Whether we work in a for-profit or a non-profit, for government or private enterprise, the larger story of our work makes it worth the best we have to give.
The Three Questions
In strategy work with clients, I’ve found that defining the organization’s purpose around something compelling to people both inside and outside the organization depends on answering three questions:
- What is the change we want to see in the world because of our work (shared vision)?
- What are the means we will use to create this change (shared means)?
- How do we want to be together as we do this work (shared values)?
Seeing the Change
When we ask the question, “What is the change we want to see in the world because of our work?” we assume that we have a degree (if small) of influence over a vast system. The question implies we’re looking for a point of leverage in the system. Another way to ask the question is “Why make a change at all? What is the need?” Sometimes, we already know the change we want to create in the world – more home ownership, greater fuel efficiency, healthier kids, engaged citizens. We can look around us and see that others care about this same change because they too are working in their own way to address this need. This gives us a sense of who our partners, collaborators or competitors might be. Most of us are unaccustomed to thinking about our work in terms of our impact on the world. Some entrepreneurs respond to this question by realizing they’ve lost track of their original goals for their business.
Creating the Change
The next question, “What are the means we will use to create this change” defines the day-to-day tasks and methods you use to achieve your goal. A technology support division of a local city government might have a goal to become an essential resource to the entire city system. But there might be many roads to get to this shared destination. Is it through superior help-desk solutions? Is it through catalyzing technology upgrades? Defining shared means is an agreement about strategy. Clarifying “shared means” results in focus, and thus creates greater return on investment of learning and capital. It often requires sifting through what others (competitors or collaborators) are already doing, what your organization does best or most successfully. It also means listening to what customers or other constituents validate as meaningful. This validation can be purchases and customer loyalty in a for-profit venture. In a non-profit it can be expressed through grants and donations that support the work.
Being The Change
How we create the change is very often influenced by asking “How do we want to be together as we do this work?” This speaks to something very different than the values statements senior managers post on bulletin boards for everyone’s compliance. This question gets at the underlying values that reflect how we want to be treated or how we (the people) agree to treat each other in the workplace even when there’s no external reward. Creating alignment between the goals and organizational culture creates integrity; it says “we walk our talk.” For many employees, agreements about how we want to be together can be as important as the change we want to see in the world. Positive social networks, being a valued member of a productive team, and the ability to take pride in their work create meaning for many employees that brings out their best contribution. These agreements can create stability at times when the larger strategic vision is shifting.
Answering these three questions benefits an organization in several ways. It:
- Creates efficiency through clear focus and alignment resulting in faster progress and fewer wasted resources;
- Articulates a compelling foundation for brands and other marketing messages;
- Fosters productive social connections among employees who then share the same goals; and
- Establishes a positive purpose for the organization in the context of a larger, dynamic system.

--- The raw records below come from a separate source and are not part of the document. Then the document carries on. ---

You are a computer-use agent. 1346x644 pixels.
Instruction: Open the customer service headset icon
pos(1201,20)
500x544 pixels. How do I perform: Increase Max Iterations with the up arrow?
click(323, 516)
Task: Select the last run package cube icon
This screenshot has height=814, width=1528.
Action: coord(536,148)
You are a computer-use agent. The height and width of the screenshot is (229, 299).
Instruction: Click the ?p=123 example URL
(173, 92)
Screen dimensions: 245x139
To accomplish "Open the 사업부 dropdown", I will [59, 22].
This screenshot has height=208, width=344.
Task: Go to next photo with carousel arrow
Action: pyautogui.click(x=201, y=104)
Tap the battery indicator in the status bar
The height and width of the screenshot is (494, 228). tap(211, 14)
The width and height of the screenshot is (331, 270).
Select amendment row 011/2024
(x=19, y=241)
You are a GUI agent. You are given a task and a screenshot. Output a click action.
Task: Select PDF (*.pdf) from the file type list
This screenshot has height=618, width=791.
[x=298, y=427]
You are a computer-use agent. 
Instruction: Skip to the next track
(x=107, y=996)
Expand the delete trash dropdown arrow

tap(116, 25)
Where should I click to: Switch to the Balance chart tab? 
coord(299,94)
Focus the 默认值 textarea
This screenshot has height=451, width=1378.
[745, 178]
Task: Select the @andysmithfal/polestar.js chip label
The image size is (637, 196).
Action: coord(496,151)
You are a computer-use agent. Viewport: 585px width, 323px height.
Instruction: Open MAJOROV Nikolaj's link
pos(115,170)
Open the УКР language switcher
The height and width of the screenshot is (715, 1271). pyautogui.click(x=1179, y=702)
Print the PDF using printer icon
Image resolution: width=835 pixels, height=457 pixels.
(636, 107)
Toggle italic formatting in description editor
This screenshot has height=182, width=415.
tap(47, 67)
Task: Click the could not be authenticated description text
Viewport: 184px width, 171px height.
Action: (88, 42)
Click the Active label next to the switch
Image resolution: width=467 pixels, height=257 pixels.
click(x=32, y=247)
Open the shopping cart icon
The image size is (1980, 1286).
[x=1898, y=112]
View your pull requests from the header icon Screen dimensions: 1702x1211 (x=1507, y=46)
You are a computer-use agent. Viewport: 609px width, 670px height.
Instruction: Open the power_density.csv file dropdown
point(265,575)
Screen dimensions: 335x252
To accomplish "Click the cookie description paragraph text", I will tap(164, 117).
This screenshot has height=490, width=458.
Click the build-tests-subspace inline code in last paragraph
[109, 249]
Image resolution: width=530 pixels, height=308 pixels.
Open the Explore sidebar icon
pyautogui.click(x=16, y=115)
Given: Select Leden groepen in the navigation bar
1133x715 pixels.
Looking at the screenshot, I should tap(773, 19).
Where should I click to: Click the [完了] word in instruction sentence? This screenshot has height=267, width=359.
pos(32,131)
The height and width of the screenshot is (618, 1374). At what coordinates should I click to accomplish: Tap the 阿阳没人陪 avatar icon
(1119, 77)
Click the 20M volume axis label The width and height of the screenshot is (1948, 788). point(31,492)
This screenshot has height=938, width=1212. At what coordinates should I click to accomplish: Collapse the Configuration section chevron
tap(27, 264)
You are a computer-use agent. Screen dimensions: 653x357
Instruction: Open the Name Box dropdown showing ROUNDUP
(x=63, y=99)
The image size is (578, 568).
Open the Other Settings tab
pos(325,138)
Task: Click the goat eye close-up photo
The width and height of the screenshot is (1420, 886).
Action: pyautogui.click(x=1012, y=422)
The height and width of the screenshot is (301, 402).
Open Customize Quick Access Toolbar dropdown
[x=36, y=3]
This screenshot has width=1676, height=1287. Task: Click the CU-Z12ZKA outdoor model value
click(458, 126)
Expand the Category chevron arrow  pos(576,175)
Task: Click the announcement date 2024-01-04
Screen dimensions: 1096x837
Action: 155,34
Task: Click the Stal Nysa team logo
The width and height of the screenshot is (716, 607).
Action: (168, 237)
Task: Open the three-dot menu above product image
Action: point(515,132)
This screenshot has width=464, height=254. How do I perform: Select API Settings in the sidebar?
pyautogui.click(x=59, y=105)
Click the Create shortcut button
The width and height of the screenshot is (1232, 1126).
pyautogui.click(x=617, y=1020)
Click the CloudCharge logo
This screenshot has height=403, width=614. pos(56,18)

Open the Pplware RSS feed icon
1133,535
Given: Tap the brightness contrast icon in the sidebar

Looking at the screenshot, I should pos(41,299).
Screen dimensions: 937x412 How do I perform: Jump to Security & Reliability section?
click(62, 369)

These questions and their answers lead us back to that place of the great story of our work. We’re not just telling a good story about our company and work as many corporate storytellers do. Rather we are seeing the Great Story of our time, finding our place in a story that is bigger than us, bigger than the place we work, and committing ourselves to work that is worthy of our passion and service. This is living a great story.
(This article was originally published in March of 2005. My father, Bob Hosfeld, an Alcoa executive, contributed significantly to the original version. Its continued publication is dedicated to his memory and his legacy as a “spiritual advisor” to his colleagues.)